17/11/2019 ore 14:15
Politica, Raffaele Nevi (Pdl) condanna il centrosinistra umbro "ha prodotto solo danni all'economia locale"
“La politica del centrosinistra in Umbria è in grado solo di aumentare i costi dei servizi ai cittadini e non è efficiente nel mettere in campo strumenti e politiche in grado di sostenere la crescita”. Ad affermarlo è il vicepresidente del Consiglio regionale dell’Umbria Raffaele Nevi (FI-Pdl), che riferisce: “oggi apprendiamo che l’acqua che esce dai nostri rubinetti è la più cara con un costo medio annuo per una famiglia di 308 euro, ben 55 euro superiore alla media nazionale. A tale costo non corrisponde una buona qualità anzi, l’acqua umbra è la peggiore d’Italia, tanto che la Regione ha dovuto concedere deroghe per la quantità di arsenico contenuta nell’acqua che esce dal nostro rubinetto.
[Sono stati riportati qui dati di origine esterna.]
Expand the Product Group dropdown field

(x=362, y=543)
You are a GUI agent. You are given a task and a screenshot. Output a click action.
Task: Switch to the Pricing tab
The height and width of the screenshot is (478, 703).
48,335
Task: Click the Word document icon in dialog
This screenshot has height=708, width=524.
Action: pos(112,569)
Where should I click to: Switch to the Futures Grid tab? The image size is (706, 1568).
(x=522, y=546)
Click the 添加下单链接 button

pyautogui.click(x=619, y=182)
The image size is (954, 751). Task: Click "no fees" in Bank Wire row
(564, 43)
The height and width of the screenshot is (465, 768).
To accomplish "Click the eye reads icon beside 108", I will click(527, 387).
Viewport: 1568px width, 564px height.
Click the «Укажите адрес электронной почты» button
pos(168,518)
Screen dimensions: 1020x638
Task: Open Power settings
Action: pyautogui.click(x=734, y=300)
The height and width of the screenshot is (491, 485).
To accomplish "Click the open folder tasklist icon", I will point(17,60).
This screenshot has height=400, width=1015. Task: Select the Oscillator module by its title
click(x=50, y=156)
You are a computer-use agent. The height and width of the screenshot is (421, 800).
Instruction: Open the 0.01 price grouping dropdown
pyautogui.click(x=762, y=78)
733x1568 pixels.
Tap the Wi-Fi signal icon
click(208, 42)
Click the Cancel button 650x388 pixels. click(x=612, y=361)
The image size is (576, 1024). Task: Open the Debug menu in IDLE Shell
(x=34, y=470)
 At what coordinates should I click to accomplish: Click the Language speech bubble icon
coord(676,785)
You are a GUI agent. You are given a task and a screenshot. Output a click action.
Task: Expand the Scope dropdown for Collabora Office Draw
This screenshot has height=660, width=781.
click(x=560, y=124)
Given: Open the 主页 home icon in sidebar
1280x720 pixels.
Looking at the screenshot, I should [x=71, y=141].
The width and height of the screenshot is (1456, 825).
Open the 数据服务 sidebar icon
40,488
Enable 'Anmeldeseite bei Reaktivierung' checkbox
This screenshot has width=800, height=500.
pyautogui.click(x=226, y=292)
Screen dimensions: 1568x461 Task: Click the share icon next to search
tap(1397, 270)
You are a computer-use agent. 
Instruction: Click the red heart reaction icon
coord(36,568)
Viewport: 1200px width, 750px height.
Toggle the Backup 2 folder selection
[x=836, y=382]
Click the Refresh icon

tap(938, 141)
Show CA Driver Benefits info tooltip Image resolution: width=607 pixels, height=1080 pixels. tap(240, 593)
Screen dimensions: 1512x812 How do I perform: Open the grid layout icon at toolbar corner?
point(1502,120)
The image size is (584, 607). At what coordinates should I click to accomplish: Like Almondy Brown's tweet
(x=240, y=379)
Per non parlare dei nostri acquedotti che sono ormai un colabrodo perdendo mediamente il 34 per cento dell’acqua immessa”. “Dati più preoccupanti – continua - arrivano poi dal fronte dell’economia, dove la nostra regione è maglia nera per la crescita del Pil tra tutte le regioni del centro nord, con una flessione del 1,4 per cento, contro lo 0,7 per cento di tale area e l’1 per cento del Paese considerato nel suo intero. Anche la produttività continua costantemente a decrescere, sommando alla flessione dell’1,7 per cento avvenuta nel 2007 quella dello 0,6 per cento del 2008, mentre nel Paese è rimasta invariata. Non va meglio sul fronte delle retribuzioni, dove la crescita è più bassa dello 0,2 per cento rispetto alla media nazionale. Infine un ultimo dato riguarda l’ascensore sociale, cioè la possibilità dei figli di salire di classe rispetto ai loro padri: ebbene in Umbria quest’ascensore è bloccato, le possibilità dei figli di crescere rispetto ai padri sono oggi nulle”. “Sono questi – conclude - i dati che racchiudono il fallimento delle politiche del centrosinistra umbro, e della governatrice Lorenzetti in particolare, una regione piegata sulle gambe in cui i servizi hanno un costo sempre più elevato e far crescere l’economia e le nostre imprese è sempre più difficile, a causa di politiche e scelte inefficienti operate in questi anni”.